• Assigned task:
Two lines in the data below mark the range: the one with "You are a GUI" and the one with "[Tumblr] (195, 2125)". Return both, along with every line between them, exactly.

• Data supplied:
★ ★ ★ ★ ★
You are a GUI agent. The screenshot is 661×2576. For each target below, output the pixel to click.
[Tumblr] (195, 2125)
★ ★ ★ ★ ★
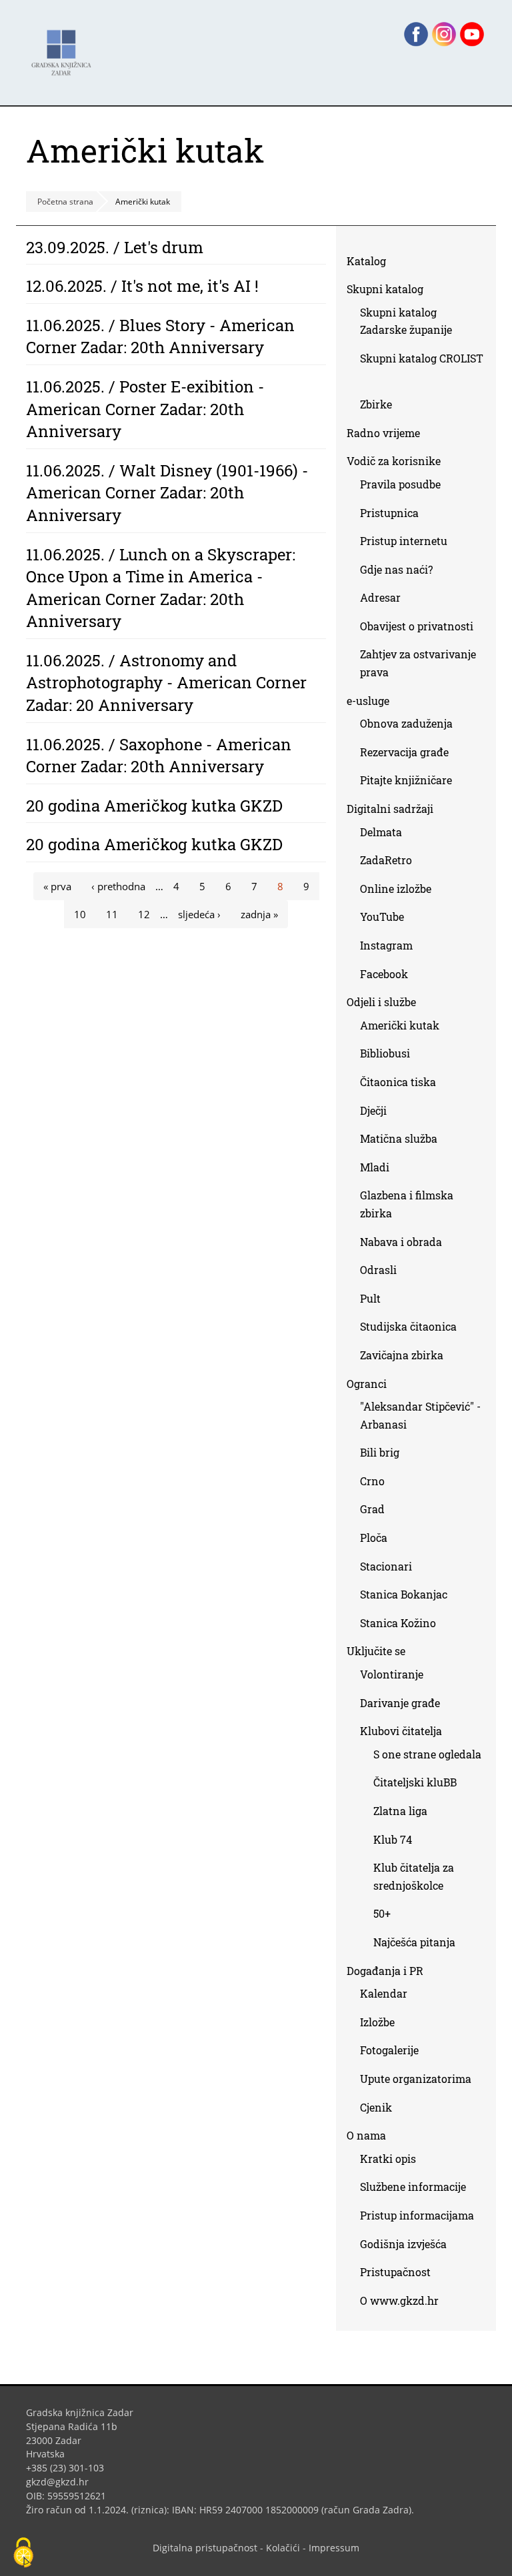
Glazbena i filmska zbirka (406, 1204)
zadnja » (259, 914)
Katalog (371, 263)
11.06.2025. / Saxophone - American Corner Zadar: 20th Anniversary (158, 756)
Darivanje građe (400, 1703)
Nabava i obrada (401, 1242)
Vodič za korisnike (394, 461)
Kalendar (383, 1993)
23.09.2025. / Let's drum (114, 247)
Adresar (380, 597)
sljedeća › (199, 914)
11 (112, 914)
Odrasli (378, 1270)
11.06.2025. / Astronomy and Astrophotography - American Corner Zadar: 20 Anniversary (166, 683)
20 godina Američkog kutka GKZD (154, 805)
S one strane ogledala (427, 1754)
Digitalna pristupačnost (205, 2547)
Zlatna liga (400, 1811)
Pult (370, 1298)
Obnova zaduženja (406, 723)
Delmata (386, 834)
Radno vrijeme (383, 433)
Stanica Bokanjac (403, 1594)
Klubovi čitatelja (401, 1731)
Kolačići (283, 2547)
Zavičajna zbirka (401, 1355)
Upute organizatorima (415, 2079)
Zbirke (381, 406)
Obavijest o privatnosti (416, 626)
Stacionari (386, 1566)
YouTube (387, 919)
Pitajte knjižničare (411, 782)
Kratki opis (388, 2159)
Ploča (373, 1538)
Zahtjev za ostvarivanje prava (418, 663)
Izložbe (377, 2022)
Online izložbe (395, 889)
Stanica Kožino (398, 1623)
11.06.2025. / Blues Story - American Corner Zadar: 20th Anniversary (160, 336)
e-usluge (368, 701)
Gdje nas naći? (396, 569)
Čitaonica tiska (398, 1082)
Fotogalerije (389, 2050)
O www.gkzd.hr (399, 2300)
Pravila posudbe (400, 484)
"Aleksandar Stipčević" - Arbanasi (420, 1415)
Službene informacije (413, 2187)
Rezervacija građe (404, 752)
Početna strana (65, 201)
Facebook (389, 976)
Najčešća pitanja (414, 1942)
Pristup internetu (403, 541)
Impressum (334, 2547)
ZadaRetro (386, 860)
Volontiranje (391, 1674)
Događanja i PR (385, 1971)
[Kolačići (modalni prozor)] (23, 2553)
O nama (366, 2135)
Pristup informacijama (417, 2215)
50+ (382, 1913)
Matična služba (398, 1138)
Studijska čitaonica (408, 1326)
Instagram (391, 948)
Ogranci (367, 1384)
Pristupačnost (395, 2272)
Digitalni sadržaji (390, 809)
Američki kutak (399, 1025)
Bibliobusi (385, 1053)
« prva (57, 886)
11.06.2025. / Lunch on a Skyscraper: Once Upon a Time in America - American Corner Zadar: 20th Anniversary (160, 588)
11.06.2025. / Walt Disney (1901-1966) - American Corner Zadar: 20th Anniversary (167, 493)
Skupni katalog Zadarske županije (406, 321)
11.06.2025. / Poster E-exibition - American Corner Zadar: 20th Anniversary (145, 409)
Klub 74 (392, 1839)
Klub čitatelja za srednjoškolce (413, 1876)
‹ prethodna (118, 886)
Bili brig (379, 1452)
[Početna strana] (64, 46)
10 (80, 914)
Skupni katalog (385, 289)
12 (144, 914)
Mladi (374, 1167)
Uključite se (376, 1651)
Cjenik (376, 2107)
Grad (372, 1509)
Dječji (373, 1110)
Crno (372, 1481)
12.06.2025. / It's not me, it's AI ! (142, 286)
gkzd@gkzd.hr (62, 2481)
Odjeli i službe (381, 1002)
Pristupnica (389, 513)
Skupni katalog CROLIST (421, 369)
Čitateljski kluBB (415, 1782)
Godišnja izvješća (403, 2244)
★ ★ ★ ★ ★
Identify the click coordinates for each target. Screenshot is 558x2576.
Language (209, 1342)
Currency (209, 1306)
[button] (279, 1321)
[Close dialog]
★ ★ ★ ★ ★
• Reply to the exercise:
You are a GUI agent. The screenshot is 661×2576. For each target below, output the pixel to click.
[Tumblr] (195, 2125)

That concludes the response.